Data for processing START
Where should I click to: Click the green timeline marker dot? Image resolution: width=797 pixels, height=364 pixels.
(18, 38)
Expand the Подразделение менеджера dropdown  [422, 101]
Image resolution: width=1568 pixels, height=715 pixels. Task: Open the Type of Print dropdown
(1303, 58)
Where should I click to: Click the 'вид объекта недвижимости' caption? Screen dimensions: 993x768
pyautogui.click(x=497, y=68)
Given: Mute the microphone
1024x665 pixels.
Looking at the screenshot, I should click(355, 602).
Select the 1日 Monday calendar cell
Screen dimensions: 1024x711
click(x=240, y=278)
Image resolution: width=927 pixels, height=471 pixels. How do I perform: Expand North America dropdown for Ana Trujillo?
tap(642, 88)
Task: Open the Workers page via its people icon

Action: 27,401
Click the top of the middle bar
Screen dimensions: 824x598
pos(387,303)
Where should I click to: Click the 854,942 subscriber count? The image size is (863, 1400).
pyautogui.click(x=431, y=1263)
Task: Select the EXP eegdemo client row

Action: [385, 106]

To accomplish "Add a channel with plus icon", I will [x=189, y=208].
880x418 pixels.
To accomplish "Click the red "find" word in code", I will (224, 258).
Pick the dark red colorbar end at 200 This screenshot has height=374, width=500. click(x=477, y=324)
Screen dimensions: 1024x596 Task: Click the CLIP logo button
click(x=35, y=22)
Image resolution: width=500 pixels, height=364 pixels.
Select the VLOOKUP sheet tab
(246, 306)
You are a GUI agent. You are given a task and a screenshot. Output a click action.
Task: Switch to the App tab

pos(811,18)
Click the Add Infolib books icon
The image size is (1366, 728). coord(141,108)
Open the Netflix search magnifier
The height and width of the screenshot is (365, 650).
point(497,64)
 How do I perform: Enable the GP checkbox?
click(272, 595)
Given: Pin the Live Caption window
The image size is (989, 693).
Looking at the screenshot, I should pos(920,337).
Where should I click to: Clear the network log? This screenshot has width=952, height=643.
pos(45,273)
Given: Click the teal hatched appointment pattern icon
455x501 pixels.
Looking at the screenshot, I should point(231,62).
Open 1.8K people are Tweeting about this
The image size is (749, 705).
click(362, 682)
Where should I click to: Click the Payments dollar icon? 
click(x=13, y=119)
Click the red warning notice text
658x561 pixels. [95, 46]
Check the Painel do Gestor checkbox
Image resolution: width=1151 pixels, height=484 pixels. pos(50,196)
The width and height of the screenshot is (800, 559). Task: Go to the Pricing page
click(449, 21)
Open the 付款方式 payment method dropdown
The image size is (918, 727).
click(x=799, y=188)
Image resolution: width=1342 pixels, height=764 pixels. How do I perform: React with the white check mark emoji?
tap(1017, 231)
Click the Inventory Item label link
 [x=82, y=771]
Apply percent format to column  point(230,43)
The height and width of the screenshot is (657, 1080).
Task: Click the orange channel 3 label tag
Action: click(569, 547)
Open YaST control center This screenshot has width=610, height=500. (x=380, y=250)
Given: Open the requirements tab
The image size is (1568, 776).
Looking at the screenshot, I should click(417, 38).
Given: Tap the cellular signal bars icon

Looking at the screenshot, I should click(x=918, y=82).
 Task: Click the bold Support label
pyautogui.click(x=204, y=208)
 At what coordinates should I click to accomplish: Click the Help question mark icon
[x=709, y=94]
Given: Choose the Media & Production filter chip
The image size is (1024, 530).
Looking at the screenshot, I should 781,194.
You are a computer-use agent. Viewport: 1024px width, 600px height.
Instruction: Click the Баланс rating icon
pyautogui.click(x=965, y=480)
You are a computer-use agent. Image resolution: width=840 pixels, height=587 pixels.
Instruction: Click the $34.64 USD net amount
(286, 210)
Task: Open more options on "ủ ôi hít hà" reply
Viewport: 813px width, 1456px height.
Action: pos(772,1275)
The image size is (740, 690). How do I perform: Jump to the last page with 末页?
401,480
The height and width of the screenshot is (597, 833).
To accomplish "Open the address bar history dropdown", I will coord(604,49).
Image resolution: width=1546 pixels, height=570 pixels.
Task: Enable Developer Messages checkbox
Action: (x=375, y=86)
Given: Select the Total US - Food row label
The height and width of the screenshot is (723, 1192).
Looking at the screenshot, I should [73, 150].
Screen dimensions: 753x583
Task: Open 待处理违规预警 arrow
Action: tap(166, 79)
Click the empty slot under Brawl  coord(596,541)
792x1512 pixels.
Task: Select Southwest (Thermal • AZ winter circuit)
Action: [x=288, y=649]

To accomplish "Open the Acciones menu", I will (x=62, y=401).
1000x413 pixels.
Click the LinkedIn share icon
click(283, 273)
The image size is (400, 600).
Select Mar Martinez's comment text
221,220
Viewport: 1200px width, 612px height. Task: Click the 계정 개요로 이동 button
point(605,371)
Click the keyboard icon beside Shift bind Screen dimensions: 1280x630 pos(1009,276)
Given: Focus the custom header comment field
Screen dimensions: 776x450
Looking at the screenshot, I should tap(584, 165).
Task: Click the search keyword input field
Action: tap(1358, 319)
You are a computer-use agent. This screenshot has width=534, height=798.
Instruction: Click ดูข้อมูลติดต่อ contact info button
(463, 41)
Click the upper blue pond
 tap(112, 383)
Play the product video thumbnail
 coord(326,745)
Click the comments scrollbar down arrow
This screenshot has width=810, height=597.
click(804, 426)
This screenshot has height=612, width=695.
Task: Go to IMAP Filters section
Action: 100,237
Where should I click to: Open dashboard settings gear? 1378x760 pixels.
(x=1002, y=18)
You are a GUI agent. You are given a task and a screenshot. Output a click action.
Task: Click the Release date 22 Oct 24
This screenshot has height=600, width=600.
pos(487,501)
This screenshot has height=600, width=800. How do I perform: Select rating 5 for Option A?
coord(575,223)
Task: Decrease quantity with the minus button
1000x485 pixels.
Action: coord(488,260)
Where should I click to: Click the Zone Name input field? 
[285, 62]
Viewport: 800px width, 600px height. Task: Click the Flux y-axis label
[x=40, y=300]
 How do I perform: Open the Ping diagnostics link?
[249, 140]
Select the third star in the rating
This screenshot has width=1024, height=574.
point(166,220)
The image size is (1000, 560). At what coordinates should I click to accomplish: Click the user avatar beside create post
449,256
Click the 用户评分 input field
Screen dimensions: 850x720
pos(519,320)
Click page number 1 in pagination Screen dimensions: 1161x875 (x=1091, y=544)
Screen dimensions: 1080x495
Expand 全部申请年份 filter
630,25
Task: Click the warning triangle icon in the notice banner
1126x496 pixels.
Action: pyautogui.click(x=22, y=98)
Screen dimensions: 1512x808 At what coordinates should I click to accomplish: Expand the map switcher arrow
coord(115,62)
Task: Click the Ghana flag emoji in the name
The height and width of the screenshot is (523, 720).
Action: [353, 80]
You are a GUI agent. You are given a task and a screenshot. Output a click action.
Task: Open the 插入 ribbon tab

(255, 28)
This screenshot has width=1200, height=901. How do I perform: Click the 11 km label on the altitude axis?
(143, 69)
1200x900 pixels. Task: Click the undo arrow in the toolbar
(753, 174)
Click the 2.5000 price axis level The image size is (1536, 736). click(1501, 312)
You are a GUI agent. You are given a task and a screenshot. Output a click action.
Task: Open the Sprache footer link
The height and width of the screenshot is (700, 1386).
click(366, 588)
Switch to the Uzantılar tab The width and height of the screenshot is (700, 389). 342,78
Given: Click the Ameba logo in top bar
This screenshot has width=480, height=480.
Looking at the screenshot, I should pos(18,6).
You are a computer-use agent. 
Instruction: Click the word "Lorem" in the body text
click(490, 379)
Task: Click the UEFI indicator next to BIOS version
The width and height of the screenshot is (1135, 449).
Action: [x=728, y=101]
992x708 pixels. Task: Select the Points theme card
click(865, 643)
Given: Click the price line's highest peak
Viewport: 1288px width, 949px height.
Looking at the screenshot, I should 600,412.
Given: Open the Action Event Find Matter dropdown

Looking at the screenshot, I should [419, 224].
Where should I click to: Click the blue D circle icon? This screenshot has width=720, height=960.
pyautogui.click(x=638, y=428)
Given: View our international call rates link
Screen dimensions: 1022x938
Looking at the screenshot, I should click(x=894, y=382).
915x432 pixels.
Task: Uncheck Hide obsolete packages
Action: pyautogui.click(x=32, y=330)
Data for processing END
* About this task: Please make an exact copy of the lines above from the line with "Click the Inventory Item label link" through the line with "Given: Focus the custom header comment field", both ends included.

* Finished exercise:
Click the Inventory Item label link
 [x=82, y=771]
Apply percent format to column  point(230,43)
The height and width of the screenshot is (657, 1080).
Task: Click the orange channel 3 label tag
Action: click(569, 547)
Open YaST control center This screenshot has width=610, height=500. (x=380, y=250)
Given: Open the requirements tab
The image size is (1568, 776).
Looking at the screenshot, I should click(417, 38).
Given: Tap the cellular signal bars icon

Looking at the screenshot, I should click(x=918, y=82).
 Task: Click the bold Support label
pyautogui.click(x=204, y=208)
 At what coordinates should I click to accomplish: Click the Help question mark icon
[x=709, y=94]
Given: Choose the Media & Production filter chip
The image size is (1024, 530).
Looking at the screenshot, I should 781,194.
You are a computer-use agent. Viewport: 1024px width, 600px height.
Instruction: Click the Баланс rating icon
pyautogui.click(x=965, y=480)
You are a computer-use agent. Image resolution: width=840 pixels, height=587 pixels.
Instruction: Click the $34.64 USD net amount
(286, 210)
Task: Open more options on "ủ ôi hít hà" reply
Viewport: 813px width, 1456px height.
Action: pos(772,1275)
The image size is (740, 690). How do I perform: Jump to the last page with 末页?
401,480
The height and width of the screenshot is (597, 833).
To accomplish "Open the address bar history dropdown", I will coord(604,49).
Image resolution: width=1546 pixels, height=570 pixels.
Task: Enable Developer Messages checkbox
Action: (x=375, y=86)
Given: Select the Total US - Food row label
The height and width of the screenshot is (723, 1192).
Looking at the screenshot, I should [73, 150].
Screen dimensions: 753x583
Task: Open 待处理违规预警 arrow
Action: tap(166, 79)
Click the empty slot under Brawl  coord(596,541)
792x1512 pixels.
Task: Select Southwest (Thermal • AZ winter circuit)
Action: [x=288, y=649]

To accomplish "Open the Acciones menu", I will (x=62, y=401).
1000x413 pixels.
Click the LinkedIn share icon
click(283, 273)
The image size is (400, 600).
Select Mar Martinez's comment text
221,220
Viewport: 1200px width, 612px height. Task: Click the 계정 개요로 이동 button
point(605,371)
Click the keyboard icon beside Shift bind Screen dimensions: 1280x630 pos(1009,276)
Given: Focus the custom header comment field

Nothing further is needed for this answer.